Union précaire à gauche : le PS et ses «alliés» veulent montrer leur cohésion

Des opposants au projet de construction de l'aéroport de Notre-Dame-des-Landes manifestent. Des opposants au projet de construction de l'aéroport de Notre-Dame-des-Landes manifestent.[AFP]

Ils voulaient mettre de l’huile dans les rouages. L’objectif de la réunion organisée mercredi  à Solferino, au siège du PS, avec les partis au gouvernement ou qui le soutiennent, met en évidence que, huit mois après la victoire de François Hollande, la gauche ne va pas aussi bien qu’elle l’espérait.

Que ce soit avec le Front de gauche, absent du gouvernement, ou encore Europe Ecologie, pas toujours sur la même longueur d’onde, les socialistes n’entretiennent pas les relations les plus sereines qui soient avec tous leurs partenaires historiques.

 

Un bloc uni avec le PRG et le MRC

Même Jean-Michel Baylet, président du Parti radical de gauche (PRG), le dit : «La majorité ne fonctionne pas aussi bien que je le souhaiterais».

Néanmoins, l’ex-candidat à la primaire convient que «le bloc fondamental de la majorité, que forment les radicaux et les socialistes, est un bloc uni, homogène».
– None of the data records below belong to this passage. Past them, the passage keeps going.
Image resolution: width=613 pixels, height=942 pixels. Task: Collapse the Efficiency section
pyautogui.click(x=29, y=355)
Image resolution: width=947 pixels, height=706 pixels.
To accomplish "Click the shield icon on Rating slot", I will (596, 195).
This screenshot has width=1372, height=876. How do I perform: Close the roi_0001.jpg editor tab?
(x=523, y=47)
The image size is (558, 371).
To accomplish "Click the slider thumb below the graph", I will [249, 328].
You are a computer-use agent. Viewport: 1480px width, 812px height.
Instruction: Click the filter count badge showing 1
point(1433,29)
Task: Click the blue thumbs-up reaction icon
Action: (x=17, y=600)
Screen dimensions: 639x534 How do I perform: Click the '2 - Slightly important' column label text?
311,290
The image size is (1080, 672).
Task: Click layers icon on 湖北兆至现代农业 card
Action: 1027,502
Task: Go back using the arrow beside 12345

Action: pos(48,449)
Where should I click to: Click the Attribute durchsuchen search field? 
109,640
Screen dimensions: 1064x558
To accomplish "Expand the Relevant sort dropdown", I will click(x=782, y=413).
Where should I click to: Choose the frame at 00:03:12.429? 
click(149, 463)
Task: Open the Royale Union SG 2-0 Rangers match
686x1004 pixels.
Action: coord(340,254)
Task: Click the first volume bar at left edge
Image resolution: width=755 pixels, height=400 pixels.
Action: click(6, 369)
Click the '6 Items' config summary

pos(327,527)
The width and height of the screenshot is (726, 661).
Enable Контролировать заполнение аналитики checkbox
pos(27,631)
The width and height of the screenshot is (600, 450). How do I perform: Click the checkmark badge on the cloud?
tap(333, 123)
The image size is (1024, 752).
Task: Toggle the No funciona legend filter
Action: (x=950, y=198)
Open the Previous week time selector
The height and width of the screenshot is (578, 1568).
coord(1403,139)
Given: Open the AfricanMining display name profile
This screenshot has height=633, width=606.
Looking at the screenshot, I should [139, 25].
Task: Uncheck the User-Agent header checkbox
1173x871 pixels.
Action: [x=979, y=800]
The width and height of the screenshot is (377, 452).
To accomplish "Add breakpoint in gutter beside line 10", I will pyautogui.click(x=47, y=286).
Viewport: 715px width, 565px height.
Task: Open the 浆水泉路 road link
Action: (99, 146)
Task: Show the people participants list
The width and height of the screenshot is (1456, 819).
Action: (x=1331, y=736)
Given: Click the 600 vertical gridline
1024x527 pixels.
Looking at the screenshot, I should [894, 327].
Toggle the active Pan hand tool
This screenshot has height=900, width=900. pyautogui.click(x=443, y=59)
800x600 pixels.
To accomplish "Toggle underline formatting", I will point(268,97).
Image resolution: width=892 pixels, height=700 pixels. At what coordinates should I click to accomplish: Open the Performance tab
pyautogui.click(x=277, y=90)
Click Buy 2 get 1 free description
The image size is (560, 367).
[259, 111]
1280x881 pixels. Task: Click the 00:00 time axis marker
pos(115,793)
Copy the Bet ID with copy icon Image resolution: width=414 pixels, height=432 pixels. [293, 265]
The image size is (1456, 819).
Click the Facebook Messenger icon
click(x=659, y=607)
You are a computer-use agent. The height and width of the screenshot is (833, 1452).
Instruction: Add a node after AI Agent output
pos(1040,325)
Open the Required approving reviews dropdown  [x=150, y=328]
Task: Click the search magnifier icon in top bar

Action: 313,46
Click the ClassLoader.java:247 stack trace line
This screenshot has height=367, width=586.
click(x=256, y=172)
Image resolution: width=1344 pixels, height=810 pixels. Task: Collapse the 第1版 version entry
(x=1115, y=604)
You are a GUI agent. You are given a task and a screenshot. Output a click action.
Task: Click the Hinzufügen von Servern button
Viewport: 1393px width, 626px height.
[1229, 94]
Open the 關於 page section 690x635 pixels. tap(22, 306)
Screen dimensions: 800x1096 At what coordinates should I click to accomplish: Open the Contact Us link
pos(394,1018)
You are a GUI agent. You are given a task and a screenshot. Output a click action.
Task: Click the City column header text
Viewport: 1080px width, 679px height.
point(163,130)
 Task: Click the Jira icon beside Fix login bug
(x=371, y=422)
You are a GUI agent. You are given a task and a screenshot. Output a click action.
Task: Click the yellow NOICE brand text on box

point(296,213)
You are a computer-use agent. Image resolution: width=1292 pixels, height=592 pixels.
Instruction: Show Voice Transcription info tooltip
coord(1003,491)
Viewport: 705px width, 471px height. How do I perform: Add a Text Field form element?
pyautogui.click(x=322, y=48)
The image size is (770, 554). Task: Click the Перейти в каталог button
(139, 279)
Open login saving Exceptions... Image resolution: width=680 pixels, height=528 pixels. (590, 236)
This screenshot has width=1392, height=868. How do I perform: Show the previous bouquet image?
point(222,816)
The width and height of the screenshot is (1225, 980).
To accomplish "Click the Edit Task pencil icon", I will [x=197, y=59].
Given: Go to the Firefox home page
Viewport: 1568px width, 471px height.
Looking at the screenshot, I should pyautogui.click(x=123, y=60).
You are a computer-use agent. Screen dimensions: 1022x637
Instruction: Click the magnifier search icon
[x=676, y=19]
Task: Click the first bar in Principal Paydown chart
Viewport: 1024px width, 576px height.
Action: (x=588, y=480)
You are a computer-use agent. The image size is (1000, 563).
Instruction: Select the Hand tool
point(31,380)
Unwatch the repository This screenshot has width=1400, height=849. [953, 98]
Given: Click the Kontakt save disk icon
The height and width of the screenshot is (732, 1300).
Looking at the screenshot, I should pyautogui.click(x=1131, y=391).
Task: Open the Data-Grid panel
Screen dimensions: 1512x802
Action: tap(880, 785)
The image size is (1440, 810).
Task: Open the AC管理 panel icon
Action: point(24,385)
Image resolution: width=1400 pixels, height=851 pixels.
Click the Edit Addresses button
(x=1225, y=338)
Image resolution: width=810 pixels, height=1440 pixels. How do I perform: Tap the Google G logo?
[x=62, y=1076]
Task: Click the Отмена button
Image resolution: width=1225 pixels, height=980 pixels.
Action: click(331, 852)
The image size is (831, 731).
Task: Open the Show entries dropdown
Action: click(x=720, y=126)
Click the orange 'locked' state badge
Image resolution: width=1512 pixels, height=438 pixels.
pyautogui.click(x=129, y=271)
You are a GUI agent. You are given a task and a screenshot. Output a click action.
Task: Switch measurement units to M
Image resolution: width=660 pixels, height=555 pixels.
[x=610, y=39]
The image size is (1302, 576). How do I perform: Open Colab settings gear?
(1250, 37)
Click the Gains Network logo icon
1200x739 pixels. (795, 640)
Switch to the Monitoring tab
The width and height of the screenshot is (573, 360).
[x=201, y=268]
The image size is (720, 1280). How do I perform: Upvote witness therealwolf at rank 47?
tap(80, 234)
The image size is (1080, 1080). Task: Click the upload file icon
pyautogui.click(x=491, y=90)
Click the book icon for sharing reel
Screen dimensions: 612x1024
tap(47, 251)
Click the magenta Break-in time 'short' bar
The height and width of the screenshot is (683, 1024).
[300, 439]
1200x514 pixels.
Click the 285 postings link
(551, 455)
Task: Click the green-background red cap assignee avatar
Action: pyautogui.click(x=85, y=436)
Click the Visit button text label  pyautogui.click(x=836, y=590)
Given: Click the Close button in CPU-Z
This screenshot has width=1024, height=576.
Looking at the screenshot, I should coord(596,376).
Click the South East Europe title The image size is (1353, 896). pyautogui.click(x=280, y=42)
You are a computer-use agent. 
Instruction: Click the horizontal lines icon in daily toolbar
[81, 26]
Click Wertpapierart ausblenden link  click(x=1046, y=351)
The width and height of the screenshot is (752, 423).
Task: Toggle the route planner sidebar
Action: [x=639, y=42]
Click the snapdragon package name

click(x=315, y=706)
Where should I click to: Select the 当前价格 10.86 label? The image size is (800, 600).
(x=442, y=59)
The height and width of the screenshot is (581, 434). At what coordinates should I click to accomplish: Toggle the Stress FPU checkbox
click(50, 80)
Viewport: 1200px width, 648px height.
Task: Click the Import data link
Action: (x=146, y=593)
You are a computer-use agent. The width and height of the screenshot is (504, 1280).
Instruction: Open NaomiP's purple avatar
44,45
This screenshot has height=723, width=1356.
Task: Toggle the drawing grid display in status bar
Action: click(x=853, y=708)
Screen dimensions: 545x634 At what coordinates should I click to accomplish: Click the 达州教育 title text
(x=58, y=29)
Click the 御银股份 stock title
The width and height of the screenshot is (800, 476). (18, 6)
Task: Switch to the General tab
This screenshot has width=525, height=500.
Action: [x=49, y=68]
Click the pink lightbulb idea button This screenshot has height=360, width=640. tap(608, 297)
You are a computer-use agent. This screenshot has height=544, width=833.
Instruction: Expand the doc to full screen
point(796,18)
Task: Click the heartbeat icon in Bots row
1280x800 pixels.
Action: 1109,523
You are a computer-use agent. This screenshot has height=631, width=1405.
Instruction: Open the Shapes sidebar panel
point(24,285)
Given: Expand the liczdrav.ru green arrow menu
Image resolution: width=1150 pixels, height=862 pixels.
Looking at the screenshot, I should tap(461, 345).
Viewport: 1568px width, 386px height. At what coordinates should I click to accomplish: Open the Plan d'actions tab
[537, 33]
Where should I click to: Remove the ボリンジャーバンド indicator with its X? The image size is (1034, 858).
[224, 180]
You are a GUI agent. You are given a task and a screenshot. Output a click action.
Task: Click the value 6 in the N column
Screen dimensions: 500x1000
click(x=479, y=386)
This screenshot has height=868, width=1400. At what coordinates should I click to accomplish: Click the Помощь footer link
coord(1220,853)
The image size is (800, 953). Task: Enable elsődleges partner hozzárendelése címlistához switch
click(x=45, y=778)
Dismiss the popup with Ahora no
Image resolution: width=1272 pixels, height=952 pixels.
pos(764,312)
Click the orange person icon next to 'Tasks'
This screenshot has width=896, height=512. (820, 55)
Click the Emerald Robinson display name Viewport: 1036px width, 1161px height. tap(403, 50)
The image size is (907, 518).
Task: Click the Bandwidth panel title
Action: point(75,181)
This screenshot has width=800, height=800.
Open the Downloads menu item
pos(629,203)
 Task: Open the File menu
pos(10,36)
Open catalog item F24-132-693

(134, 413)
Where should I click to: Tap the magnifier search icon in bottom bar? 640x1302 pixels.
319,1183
Il faut dire qu’avec deux groupes parlementaires et deux ministres (Sylvia Pinel et Anne-Marie Escoffier), le PRG est bien servi. Il peut cependant y avoir de petits points de désaccord, comme l’interdiction du cumul des mandats. Le MRC de Jean-Pierre Chevènement est lui aussi globalement en phase avec le PS, sauf peut-être sur le mariage pour tous.

 

Du mieux attendu avec les écolos

Les huit derniers mois n’ont pas été un long fleuve tranquille entre socialistes et écologistes. Gaz de schiste, traité européen, Notre-Dame-des-Landes… les tensions n’ont pas manqué, au point de poser la question du maintien d’EELV au gouvernement. «Nous ne sommes pas socialistes, ils ne sont pas écologistes, c’est normal qu’il y ait des divergences dans la coalition. Jusqu’à présent, nous n’avons pas assez échangé», déplore Jean-Philippe Magnen, porte-parole d’EELV.

Pour y remédier, Harlem Désir et Pascal Durand, les patrons des deux partis, ont annoncé la création de trois groupes de travail communs, sur la fiscalité écolo, la transformation de l’industrie et l’agriculture. Objectif : «avoir un socle de propositions communes pour enrichir celles du gouvernement».

 

La guerre est déclarée avec le FG

Des dirigeants socialistes l’assurent : «Le Front de gauche (FG) parie sur l’échec de François Hollande». S’il est vrai que les communistes ont, à plusieurs reprises, voté contre des textes de la majorité (parfois avec la droite), ils disent ne pas jouer «contre le gouvernement mais pour la réussite d’une politique de gauche».

«Les socialistes refusent le débat (…). C’est un déni et une faute politique de faire croire qu’ils sont seuls à gauche», accuse Olivier Dartigolles, porte-parole du PCF. Toutefois, socialistes et communistes dirigent ensemble de nombreuses villes et pourraient faire des listes communes dès le premier tour lors des municipales de 2014. A condition que «la feuille de route [soit] bien ancrée à gauche», explique-t-on au PCF.